Experimental Therapy For Sore Heels Has Skeptics

Dressed in street clothes, Tara Cassidy Driscoll lies face-down on an examining table at the Massachusetts General Hospital. Orthopedic surgeon George Theodore is about to blast her foot with powerful shock waves generated by sound.

After numbing her foot with Novocain, Theodore turns on an expensive German-made machine that beams tightly focused sound energy at Cassidy Driscoll's heel, near the point where her painful plantar fascia attaches to the heel bone. Suddenly the room is filled with the rhythmic click-click-click of a metronome.

It's a kind of paradox: Theodore is damaging her foot in order to heal it.

"The shocks are like a little baseball bat hitting the tissue," Theodore says. "It's producing a little bit of a repair process — a little microbleeding."

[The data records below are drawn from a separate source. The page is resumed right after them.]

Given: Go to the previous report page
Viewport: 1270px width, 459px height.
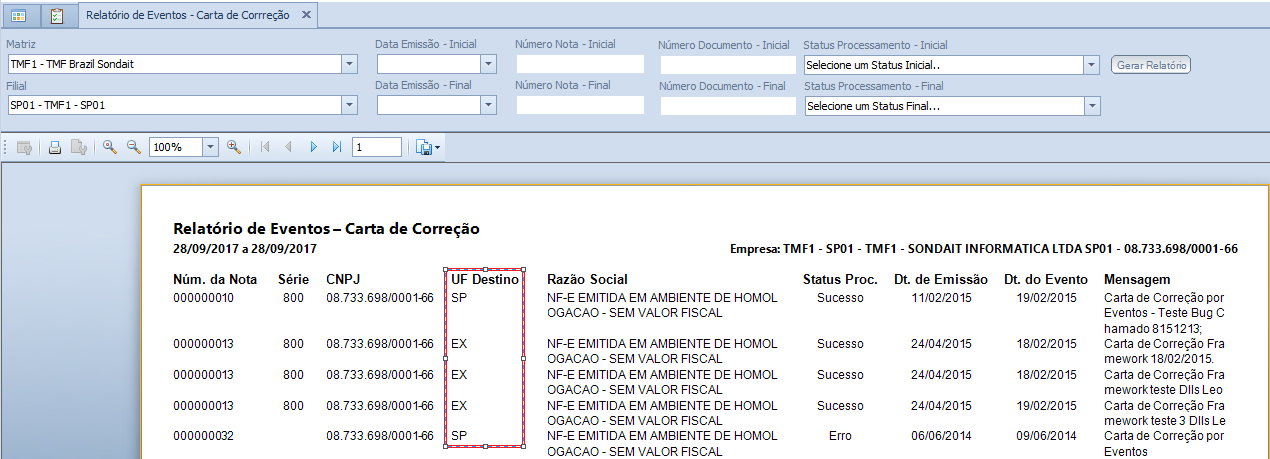Looking at the screenshot, I should pyautogui.click(x=289, y=147).
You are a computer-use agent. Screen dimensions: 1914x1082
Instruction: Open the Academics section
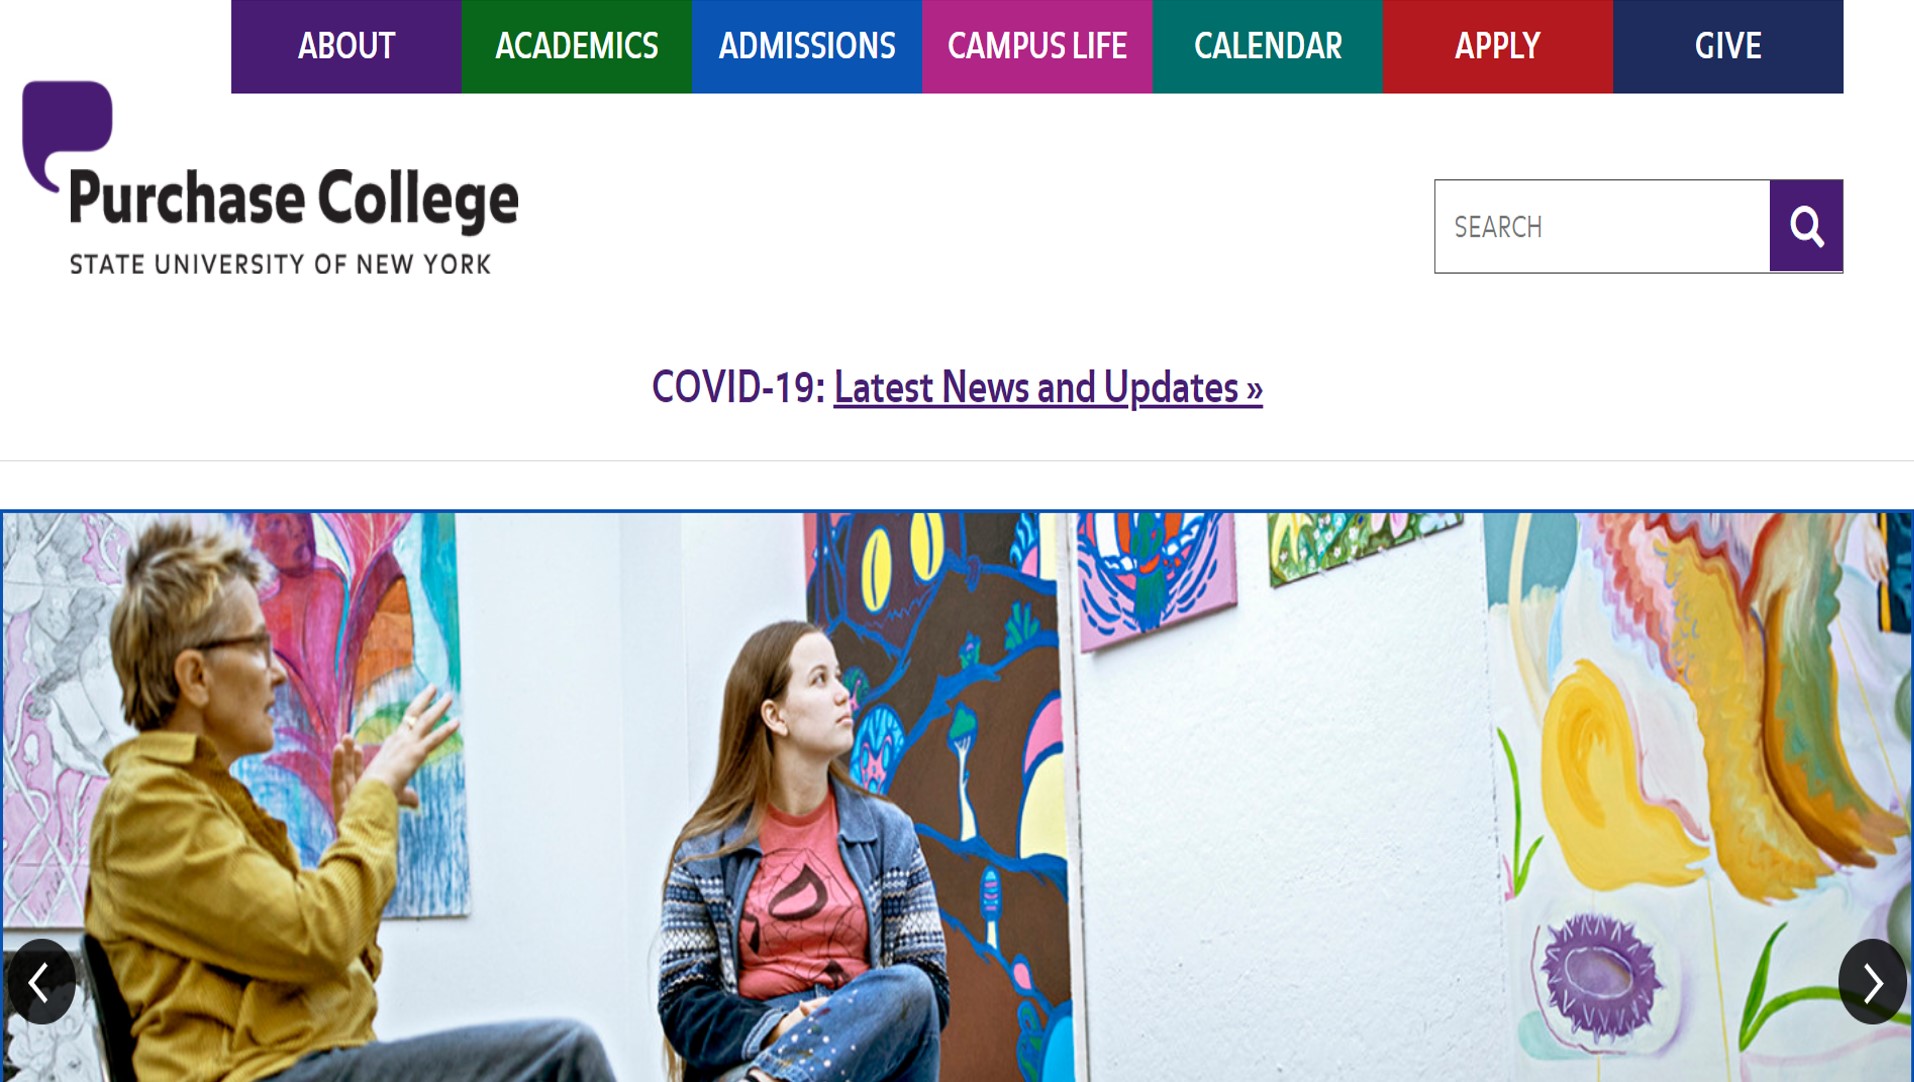point(576,46)
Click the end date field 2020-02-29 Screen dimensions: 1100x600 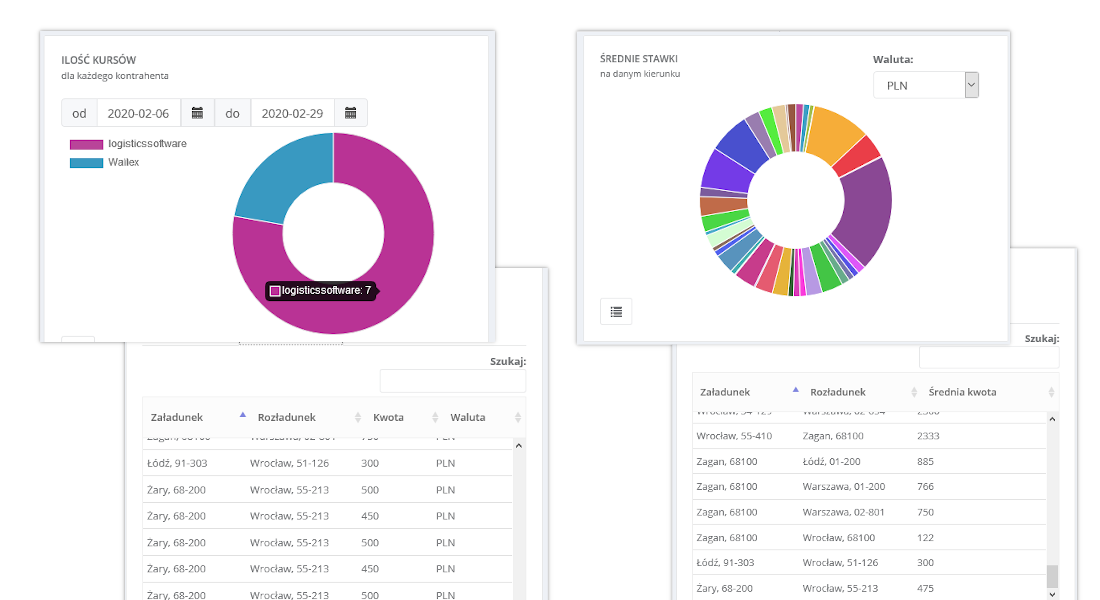coord(292,113)
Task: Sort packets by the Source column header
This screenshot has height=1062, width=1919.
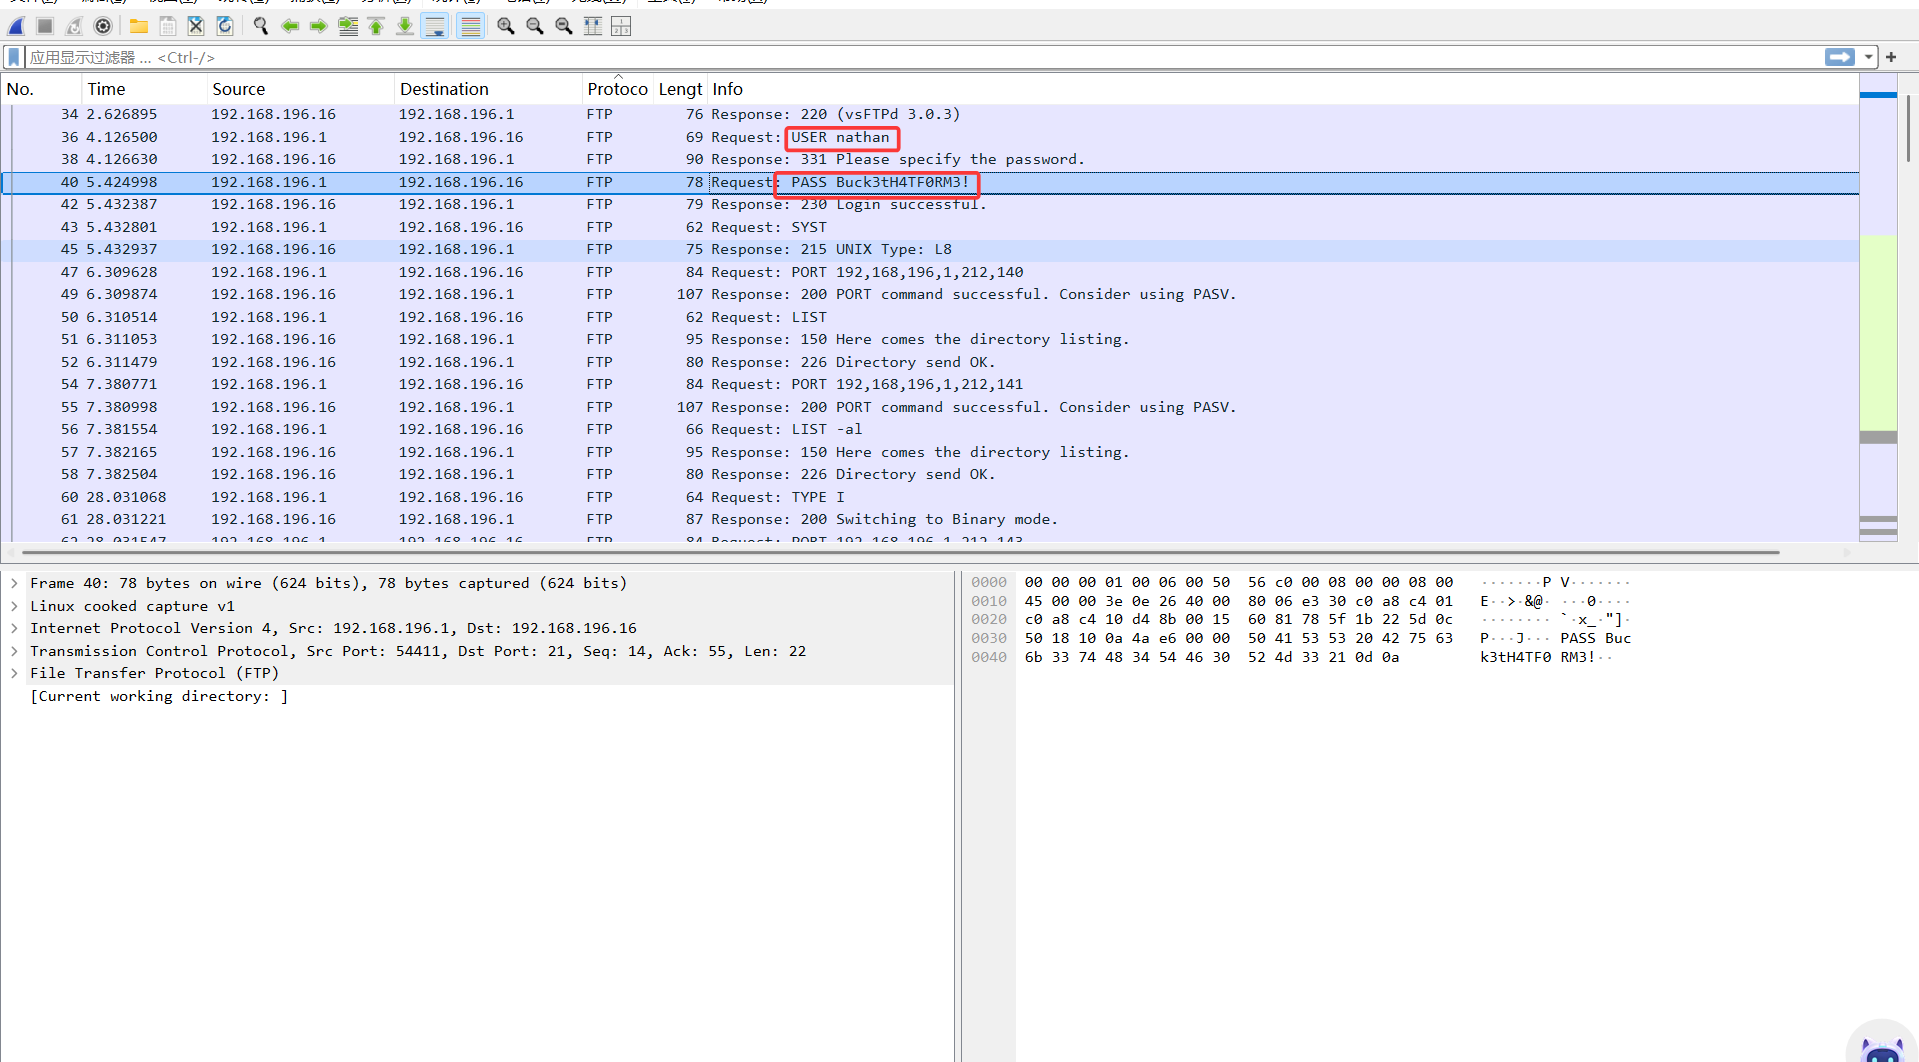Action: [x=238, y=89]
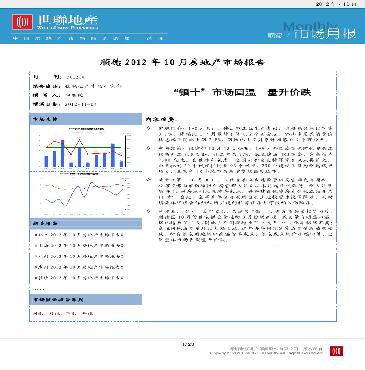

The healing process takes place over several months after the shock-wave therapy, which Theodore does in a single treatment. [Other centers use lower-energy shock waves over several treatments.]

Theodore has been doing the shock-wave therapy for plantar fasciitis for about eight years, after longer experiences in Europe. It's the same technology used since the 1980s to blast kidney stones, an application called lithotripsy, but for foot problems doctors use less intense shock waves.

Shock-wave therapy for plantar fasciitis is beginning to catch on around the U.S., partly since this stubborn type of foot pain is so common — and so difficult to treat. Nearly 2 million Americans seek care for plantar fasciitis (pronounced PLAN-tar FASH-ee-EYE-tus) every year.

Theodore tells Cassidy Driscoll that shock-wave therapy gives her a 60 to 80 percent chance of reducing her pain by half; about one-quarter of patients will become pain-free from the treatment.

After the 20-minute treatment, Cassidy Driscoll says she felt no pain, only a sort of tapping. She gets off the table, walks out of Theodore's office and drives herself home. Two days later, she says her foot felt bruised, but she didn't have enough pain to require medication.